■ Text shown ■
# Ethernet kill switch?



## Kantastic (Aug 22, 2020)

Hey guys, I've found myself in a situation where I want an internet kill switch. The modem and router are in a different room from where I want the physical switch to be located and all the cables so far are of fixed length with no option to replace (too much of a hassle). Right now the modem and the router are directly connected. I was wondering if I could use an RJ45 coupler to extend the cable and add some sort of on/off switch in between. Would my proposed configuration work?

Is there an easier solution out there like some sort of wireless on/off switch that I can control with a remote?

PS - pls don't laugh that's the best I can do


----------



## Solaris17 (Aug 22, 2020)

What is the actual problem you are trying to solve?


----------



## sam_86314 (Aug 22, 2020)

Here's an ancient video that shows how to make a hardware kill switch for your network.










RIP RadioShack


----------



## DrCR (Aug 22, 2020)

You could just simple use a barrel connector and two network cables.





						F-F RJ45 ethernet coupler at DuckDuckGo
					

DuckDuckGo. Privacy, Simplified.




					duckduckgo.com


----------



## Toothless (Aug 22, 2020)

Solaris17 said:


> What is the actual problem you are trying to solve?


Quite a few games can keep you logged in if you have a half second loss of connection. If you have your wired connection with a flip switch on the middle you can exploit this and exploit the game. Technically it's called a lag switch and it's against TOS for games.

Tl;Dr it's a lag switch to exploit and cheat in online games. I really hope I'm wrong about the desired use case for the thread.


----------



## Frick (Aug 22, 2020)

Toothless said:


> Quite a few games can keep you logged in if you have a half second loss of connection. If you have your wired connection with a flip switch on the middle you can exploit this and exploit the game. Technically it's called a lag switch and it's against TOS for games.
> 
> Tl;Dr it's a lag switch to exploit and cheat in online games. I really hope I'm wrong about the desired use case for the thread.



That's pretty cool actually.


----------



## chr0nos (Aug 22, 2020)

definitely wants a lag switch, what a crappy player if true...


----------



## Toothless (Aug 22, 2020)

Frick said:


> That's pretty cool actually.


It just depends on the game. Some games will boot you if you lose any connection. Should be videos somewhere of how it works in game.


----------



## kiriakost (Aug 22, 2020)

Kantastic said:


> internet kill switch.



There is no better one than a quality switch hub (4 ports) mounted over the wall and next to your PC. 
Additionally you will be able to see any port activity due the LED lights.


----------

■ Provided data ■
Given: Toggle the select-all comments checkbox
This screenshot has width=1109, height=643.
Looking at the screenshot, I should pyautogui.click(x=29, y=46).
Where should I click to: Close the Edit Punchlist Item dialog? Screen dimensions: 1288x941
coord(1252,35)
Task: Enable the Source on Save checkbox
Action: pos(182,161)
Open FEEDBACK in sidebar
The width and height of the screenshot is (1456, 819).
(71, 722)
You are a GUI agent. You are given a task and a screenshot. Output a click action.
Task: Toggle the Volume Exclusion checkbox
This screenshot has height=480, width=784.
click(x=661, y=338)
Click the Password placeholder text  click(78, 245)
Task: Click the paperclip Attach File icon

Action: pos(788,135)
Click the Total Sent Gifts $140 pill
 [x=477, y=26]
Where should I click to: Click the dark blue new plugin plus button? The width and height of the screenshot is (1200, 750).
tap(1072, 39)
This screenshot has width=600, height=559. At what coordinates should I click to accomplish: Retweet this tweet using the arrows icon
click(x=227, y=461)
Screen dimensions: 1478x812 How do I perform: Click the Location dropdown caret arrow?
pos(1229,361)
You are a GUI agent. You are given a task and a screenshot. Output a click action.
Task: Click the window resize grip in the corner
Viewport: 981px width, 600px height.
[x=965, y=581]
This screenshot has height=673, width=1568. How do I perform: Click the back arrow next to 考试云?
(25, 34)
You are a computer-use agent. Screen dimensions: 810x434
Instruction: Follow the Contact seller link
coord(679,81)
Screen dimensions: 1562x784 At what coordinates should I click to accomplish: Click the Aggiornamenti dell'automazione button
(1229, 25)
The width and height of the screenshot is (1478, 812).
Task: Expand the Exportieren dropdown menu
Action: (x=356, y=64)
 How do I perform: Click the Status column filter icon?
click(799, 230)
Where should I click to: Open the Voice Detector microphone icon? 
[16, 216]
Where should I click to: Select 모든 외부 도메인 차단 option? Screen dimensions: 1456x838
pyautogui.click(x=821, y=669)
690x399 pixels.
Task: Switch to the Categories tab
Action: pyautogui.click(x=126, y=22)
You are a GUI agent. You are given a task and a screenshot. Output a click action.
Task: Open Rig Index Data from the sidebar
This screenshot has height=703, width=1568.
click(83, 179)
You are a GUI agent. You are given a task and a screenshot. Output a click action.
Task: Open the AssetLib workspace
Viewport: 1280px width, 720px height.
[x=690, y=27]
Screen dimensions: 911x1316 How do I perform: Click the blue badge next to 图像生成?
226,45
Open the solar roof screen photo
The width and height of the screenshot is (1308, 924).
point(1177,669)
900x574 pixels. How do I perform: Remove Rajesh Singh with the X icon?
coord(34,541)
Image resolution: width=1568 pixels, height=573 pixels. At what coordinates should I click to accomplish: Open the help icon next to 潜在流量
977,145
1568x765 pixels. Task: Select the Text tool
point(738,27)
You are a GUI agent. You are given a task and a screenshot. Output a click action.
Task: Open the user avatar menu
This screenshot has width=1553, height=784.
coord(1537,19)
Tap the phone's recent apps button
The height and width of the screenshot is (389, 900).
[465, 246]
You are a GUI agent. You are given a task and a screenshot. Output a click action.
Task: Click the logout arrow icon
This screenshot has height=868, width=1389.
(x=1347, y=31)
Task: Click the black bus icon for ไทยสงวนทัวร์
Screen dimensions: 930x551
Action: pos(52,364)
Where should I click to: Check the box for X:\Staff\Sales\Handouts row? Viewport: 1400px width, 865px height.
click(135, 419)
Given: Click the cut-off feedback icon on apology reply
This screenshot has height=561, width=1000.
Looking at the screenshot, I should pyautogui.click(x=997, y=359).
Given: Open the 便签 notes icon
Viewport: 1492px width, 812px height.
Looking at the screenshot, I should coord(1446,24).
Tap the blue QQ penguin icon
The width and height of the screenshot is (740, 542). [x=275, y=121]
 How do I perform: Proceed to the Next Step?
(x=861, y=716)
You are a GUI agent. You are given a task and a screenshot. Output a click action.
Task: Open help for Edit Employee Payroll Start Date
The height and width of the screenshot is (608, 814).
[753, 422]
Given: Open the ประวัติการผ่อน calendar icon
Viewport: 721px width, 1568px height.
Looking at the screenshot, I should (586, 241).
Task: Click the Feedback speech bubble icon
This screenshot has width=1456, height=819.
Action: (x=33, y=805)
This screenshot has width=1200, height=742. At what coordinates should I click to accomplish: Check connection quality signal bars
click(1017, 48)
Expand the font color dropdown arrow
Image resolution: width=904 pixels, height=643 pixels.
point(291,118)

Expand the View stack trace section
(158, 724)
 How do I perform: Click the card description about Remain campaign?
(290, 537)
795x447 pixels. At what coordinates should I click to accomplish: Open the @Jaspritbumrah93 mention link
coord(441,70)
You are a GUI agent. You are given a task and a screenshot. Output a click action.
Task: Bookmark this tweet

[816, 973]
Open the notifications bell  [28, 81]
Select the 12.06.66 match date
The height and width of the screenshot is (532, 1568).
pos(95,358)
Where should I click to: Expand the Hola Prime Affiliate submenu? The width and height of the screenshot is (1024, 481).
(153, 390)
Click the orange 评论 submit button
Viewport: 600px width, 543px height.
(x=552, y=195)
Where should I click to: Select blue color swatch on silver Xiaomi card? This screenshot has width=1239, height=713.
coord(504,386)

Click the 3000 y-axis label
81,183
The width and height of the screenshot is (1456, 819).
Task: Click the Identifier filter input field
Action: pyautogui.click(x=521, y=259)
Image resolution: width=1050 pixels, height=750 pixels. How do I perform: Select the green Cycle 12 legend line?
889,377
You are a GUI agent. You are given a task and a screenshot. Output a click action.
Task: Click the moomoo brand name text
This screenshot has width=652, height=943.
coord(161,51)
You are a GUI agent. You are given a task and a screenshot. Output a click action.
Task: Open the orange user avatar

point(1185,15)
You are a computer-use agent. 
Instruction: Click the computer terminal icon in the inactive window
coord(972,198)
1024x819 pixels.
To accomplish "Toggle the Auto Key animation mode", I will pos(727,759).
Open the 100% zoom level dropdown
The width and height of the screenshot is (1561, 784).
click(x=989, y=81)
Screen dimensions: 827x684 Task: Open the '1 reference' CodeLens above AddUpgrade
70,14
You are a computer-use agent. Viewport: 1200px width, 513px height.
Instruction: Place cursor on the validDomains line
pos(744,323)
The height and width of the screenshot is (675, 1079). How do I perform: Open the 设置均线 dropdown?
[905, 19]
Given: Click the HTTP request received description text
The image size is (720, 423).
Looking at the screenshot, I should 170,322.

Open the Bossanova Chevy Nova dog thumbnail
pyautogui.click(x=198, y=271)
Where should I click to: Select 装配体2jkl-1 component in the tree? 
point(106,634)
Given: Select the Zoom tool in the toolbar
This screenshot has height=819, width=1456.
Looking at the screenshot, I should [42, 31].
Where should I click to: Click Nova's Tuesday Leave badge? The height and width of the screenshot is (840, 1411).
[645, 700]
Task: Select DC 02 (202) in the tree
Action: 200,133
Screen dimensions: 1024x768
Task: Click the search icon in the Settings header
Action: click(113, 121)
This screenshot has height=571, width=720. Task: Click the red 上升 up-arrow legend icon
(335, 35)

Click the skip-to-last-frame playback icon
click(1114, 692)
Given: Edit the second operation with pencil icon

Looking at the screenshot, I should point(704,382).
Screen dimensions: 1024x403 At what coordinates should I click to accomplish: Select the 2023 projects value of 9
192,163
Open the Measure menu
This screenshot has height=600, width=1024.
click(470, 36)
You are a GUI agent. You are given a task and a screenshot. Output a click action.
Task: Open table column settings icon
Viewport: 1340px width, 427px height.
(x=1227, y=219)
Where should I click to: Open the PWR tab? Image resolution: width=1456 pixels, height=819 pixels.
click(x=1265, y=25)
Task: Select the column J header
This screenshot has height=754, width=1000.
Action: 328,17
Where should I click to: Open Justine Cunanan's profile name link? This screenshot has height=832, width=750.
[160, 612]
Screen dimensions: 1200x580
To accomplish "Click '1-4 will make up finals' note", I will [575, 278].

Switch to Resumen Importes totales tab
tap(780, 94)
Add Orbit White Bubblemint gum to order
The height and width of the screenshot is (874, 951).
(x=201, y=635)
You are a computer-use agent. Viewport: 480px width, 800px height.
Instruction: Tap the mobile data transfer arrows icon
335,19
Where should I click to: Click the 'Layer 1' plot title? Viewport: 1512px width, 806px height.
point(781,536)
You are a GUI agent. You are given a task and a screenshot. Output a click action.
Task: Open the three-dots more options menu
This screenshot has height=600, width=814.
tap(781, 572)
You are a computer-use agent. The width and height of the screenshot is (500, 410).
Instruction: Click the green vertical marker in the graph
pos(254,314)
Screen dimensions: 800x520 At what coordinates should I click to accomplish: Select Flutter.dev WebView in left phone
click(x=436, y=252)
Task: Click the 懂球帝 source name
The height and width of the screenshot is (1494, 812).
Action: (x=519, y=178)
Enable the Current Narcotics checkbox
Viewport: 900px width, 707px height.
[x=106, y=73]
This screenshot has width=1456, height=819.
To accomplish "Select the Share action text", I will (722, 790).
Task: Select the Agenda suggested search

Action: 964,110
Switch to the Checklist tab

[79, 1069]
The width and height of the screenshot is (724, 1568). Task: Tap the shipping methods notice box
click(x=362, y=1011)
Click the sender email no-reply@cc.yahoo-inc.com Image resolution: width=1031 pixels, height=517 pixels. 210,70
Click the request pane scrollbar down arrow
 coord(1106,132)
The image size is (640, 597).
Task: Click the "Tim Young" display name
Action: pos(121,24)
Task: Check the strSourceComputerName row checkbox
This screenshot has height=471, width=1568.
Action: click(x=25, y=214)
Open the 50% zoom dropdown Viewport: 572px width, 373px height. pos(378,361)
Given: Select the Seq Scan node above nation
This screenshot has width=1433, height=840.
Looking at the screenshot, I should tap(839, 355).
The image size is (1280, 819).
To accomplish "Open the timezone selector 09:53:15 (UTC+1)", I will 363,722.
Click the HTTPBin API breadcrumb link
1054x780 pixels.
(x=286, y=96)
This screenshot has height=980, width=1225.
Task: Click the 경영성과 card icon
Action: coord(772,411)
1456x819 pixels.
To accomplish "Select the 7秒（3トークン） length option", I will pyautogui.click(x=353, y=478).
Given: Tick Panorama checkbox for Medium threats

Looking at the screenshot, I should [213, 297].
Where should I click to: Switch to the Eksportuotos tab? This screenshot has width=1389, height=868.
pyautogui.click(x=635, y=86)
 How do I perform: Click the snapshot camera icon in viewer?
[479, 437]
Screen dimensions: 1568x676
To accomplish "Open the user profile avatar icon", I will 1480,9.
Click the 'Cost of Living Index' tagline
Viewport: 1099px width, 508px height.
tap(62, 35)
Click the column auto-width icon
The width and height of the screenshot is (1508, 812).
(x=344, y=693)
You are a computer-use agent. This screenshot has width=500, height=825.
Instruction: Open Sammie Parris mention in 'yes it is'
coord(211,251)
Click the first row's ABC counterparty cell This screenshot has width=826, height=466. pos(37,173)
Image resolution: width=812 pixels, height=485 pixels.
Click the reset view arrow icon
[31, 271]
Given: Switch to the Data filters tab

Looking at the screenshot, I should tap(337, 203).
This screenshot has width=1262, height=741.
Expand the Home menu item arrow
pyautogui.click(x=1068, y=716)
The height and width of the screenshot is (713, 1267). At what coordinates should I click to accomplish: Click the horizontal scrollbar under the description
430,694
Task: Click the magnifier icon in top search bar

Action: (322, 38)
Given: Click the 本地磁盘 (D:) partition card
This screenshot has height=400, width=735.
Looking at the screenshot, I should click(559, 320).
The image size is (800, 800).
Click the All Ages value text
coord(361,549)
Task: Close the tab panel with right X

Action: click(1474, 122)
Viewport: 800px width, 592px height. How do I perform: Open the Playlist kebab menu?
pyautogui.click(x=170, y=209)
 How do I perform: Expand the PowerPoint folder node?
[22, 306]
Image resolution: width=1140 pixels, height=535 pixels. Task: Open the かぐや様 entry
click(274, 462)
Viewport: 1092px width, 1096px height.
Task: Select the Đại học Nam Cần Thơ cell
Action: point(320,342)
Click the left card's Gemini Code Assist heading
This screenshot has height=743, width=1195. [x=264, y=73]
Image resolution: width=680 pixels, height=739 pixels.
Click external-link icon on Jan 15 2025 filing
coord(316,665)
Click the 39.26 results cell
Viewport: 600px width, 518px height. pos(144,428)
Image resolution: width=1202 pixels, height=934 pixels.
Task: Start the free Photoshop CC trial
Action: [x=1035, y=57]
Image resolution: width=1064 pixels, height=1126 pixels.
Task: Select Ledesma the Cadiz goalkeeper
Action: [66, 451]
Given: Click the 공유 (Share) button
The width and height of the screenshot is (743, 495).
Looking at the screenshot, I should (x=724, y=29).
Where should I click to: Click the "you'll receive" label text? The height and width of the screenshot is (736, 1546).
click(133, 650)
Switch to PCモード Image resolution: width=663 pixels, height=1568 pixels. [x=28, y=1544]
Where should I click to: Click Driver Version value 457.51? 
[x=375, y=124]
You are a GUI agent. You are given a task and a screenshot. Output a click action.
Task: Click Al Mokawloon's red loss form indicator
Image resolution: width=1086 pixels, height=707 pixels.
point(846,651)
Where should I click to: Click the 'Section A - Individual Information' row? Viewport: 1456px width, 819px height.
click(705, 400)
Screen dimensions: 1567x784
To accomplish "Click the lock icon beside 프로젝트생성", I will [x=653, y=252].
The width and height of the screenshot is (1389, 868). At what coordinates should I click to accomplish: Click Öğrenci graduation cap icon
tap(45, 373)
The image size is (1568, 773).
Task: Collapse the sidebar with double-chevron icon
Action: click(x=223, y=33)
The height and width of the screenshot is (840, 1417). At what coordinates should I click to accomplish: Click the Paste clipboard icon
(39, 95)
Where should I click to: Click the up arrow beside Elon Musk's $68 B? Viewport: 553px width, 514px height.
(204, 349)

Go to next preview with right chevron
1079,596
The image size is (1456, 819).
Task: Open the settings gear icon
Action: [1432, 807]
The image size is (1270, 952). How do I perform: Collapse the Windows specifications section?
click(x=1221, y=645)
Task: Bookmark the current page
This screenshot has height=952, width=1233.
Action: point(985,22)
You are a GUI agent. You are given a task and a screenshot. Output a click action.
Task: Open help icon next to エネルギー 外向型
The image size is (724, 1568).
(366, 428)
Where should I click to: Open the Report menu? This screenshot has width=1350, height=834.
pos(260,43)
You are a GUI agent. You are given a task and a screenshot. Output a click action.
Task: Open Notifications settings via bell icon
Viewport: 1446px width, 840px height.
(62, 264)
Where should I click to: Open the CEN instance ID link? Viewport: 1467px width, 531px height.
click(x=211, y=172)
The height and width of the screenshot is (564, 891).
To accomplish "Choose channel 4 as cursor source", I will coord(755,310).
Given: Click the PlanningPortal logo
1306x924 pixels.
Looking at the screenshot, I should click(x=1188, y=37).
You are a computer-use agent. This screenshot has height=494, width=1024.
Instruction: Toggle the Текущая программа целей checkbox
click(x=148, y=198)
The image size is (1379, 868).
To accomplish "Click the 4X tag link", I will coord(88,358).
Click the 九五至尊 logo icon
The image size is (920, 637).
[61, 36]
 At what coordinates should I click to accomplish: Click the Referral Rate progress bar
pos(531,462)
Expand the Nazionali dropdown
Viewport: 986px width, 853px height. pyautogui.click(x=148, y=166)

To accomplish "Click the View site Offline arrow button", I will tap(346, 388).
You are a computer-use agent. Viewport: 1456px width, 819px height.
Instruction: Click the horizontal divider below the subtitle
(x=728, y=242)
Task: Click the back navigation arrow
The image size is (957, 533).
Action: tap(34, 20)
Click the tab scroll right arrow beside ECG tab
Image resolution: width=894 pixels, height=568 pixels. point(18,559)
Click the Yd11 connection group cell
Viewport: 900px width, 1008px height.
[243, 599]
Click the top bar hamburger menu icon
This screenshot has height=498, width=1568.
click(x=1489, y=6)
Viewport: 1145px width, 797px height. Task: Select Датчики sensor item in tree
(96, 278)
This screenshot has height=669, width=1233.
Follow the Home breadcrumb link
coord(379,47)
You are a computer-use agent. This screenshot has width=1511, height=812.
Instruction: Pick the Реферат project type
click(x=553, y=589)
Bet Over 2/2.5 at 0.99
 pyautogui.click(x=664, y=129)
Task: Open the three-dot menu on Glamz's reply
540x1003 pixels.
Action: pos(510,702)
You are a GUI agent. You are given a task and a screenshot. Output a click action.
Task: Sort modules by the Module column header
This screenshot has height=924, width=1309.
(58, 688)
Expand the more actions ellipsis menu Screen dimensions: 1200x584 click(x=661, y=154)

■ Given task ■
Please answer from the forum thread on an Ethernet kill switch: what device does kiriakost recommend as the best internet kill switch?

■ Result of this exercise ■
A quality 4-port switch hub mounted on the wall next to the PC.